───── Records to use

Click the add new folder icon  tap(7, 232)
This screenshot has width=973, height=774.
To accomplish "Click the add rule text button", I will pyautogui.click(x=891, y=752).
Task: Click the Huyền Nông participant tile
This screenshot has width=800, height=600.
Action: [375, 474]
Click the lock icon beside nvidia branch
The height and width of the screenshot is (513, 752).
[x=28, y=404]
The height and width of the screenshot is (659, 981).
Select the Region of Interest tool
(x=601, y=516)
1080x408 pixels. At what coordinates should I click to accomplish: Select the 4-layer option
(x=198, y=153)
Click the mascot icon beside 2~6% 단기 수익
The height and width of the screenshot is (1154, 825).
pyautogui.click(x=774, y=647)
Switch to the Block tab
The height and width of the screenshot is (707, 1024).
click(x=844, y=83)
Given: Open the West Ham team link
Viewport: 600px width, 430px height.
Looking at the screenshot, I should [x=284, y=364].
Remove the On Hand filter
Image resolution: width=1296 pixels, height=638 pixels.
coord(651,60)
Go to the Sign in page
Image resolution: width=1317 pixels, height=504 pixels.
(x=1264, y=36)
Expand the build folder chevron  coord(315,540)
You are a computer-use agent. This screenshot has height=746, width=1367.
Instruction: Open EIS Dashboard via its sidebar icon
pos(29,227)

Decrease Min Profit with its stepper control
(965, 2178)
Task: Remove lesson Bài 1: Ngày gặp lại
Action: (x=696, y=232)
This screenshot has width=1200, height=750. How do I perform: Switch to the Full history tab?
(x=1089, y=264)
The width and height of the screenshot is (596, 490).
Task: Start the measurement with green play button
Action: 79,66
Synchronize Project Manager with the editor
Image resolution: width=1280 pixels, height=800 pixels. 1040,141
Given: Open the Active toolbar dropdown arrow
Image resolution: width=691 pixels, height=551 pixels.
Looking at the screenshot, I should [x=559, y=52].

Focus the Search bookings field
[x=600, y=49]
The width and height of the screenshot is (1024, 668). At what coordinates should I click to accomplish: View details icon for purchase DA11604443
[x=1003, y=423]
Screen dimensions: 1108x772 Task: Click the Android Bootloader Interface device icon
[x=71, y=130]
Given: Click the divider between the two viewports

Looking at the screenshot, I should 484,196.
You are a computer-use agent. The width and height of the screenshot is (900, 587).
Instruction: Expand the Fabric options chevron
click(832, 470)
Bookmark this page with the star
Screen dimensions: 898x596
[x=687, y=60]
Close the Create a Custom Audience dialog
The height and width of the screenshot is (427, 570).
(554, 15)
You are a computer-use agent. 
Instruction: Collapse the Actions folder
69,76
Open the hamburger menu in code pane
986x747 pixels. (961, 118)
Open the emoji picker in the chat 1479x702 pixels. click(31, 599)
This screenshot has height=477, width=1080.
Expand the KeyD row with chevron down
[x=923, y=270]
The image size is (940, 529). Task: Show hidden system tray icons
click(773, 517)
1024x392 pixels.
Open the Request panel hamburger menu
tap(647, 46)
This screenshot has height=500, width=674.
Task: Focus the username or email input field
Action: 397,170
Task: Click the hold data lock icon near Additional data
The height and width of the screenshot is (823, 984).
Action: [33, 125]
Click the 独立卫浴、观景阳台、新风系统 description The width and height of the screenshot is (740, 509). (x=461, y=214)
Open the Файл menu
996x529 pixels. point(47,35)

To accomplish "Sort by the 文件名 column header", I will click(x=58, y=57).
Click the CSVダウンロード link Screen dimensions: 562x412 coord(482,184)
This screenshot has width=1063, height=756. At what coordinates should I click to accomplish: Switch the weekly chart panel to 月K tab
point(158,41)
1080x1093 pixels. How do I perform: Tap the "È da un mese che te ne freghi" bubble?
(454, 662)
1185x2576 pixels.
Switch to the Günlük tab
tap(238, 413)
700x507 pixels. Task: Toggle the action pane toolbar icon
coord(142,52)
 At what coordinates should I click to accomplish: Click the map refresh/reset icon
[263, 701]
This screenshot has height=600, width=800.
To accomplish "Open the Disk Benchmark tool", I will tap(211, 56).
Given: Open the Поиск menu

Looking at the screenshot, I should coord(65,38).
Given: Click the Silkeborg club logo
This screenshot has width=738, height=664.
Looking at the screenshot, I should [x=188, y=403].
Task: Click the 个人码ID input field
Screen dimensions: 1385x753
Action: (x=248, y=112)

──────────

[Work request] Find the word "will" in the records. Copy every line it appears in.

[Output of the exercise]
To accomplish "Click the add rule text button", I will pyautogui.click(x=891, y=752).
To accomplish "Sort by the 文件名 column header", I will click(x=58, y=57).
To accomplish "Open the Disk Benchmark tool", I will tap(211, 56).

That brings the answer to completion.